The Scarlet Letter is framed around the three “scaffold scenes”
It also serves as a Gothic literary device in that through a discovered manuscript a dark secret is uncovered and some wrong revealed.

Links between the sketch and the romance

Hester’s return to Boston mirrors Hawthorne’s own
Both discuss the relationship between an individual and the government.
Provides an instance of looking back to the past to find a distinctly American literature (a la Emerson)
It illustrates the fate of the writer as alienated or “othered,” but elucidates the nature of this state to allow the author to see institutions more clearly.
Offers a clear delineation between the novel and the romance (for more on this see the preface to The House of the Seven Gables).
a novel, like the Custom House Sketch is rooted in realism and realistic occurrences
a romance, while rooted in reality injects elements of the marvelous to enhance the tale. romance also tends to take its subject matter form the past as opposed to the present.

Note that the American Romantic novels while similar to those in Britain are actually very different. (this is more important for Prelims than for Quals though)

authors tendency to “prate of the circumstances that lie around us, and even of ourself, but still keep the inmost Me behind its veil.”

in The Scarlet Letter, everyone’s “inmost me” is behind a veil – including Hester’s and Dimmesdale’s.

The Scarlet Letter
Contextualization – The Salem Witch Trials
highlights Puritan persecution and foregrounds the negative traits
positions the Trials as a kind of French Revolution of our own.

Hawthorne was skeptical of revolutionary change.
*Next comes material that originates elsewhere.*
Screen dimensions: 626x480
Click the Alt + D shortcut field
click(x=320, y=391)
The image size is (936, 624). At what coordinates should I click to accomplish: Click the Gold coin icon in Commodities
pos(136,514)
Change was fine, but the Puritans were revolutionary (like the utopians of his own time) and this he did not agree with.

While Hawthorne critiques the Puritans, he also respects the order they were able to enforce which provided a contrary to the Jacksonian Democracy (revolutionary) in which he found himself.
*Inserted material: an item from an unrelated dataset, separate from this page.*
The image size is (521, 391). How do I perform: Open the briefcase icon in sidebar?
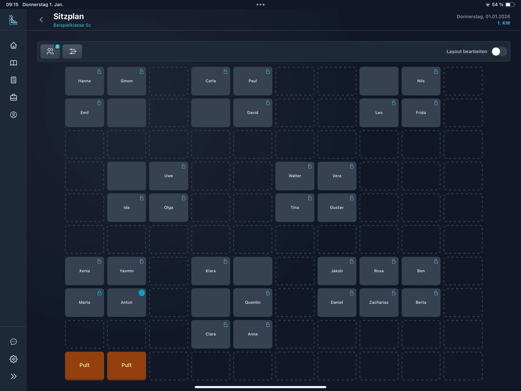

sympathy for Hester works as atonement for the wrongs of the Puritans.

in truth, Hester would have been executed; however, Hawthorne inserts sympathy on the part of the villagers which reflects in the reader, thereby offering a level of forgiveness to the villagers.

Hester can also be seen as a symbol of Hawthorne’s own family guilt

maintains separation between art and commerce throughout the text

consider the difference between the pieces that Hester sews for sale and those she creates for Pearl to wear

What Hawthorne creates is Art, what the “damned mob of scribbling women” creates is commercial fodder.
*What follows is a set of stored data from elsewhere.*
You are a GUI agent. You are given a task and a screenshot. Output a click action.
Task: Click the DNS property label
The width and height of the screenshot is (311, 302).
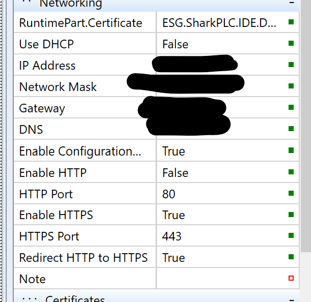pyautogui.click(x=31, y=130)
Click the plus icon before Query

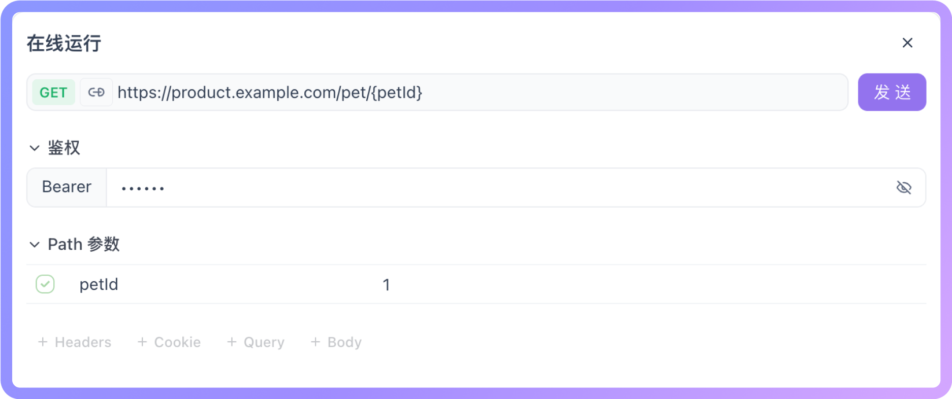point(232,342)
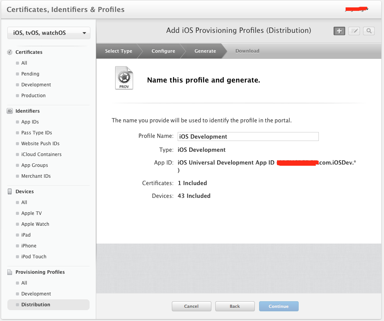Click the Profile Name text field

(x=248, y=136)
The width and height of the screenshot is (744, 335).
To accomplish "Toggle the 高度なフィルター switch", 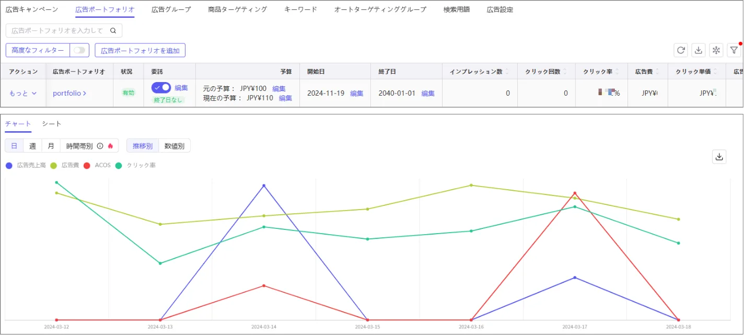I will pyautogui.click(x=79, y=50).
SL Analysis and key considerations: Hawthorne never actually uses the word “adultery”
“There [John Wilson] stood, with a border of grizzled locks beneath his skull-cap; while his gray eyes, accustomed to the shaded light of his study, were winking, like those of Hester’s infant, in the unadulterated sunshine.”
This is the only instance in which an amalgamation of the word “adultery” is used and it is used to connote innocence.
Raises the possibility that either Hester never considered her actions criminal or she has already come to terms with her sin through confession. Also possible that Hawthorne is suggesting that nature itself does not recognize adultery as a crime, or he could simply be asking if it actually has any business being out in the sun. (dirty laundry)
SL Analysis and key considerations: Public vs. Private Guilt
Dr. Ostrowski suggests this isn’t something we should consider since in the chapter “Another View of Hester” critics suggests that Hester never thought she did anything wrong in the first place. “The scarlet letter had not done its office”
I disagree, but since Dr. O will probably be the one grading responses associated with this text, I think we’ll go with his critics ideas.
SL Analysis and key considerations: Punishment vs. Forgiveness
Chillingworth is surprisingly forgiving of Hester; however, he sets upon Dimmesdale with the intent to destroy him.
Chillingworth cannot punish Hester because she’s already forgiven herself; however, Dimmesdale is fair game since he still suffers from guilt.
SL Analysis and key considerations: The Scarlet Letter, Hester, and Dimmesdale
Most symbolic in the method of its wearing (inside or outside of “the veil” or clothing”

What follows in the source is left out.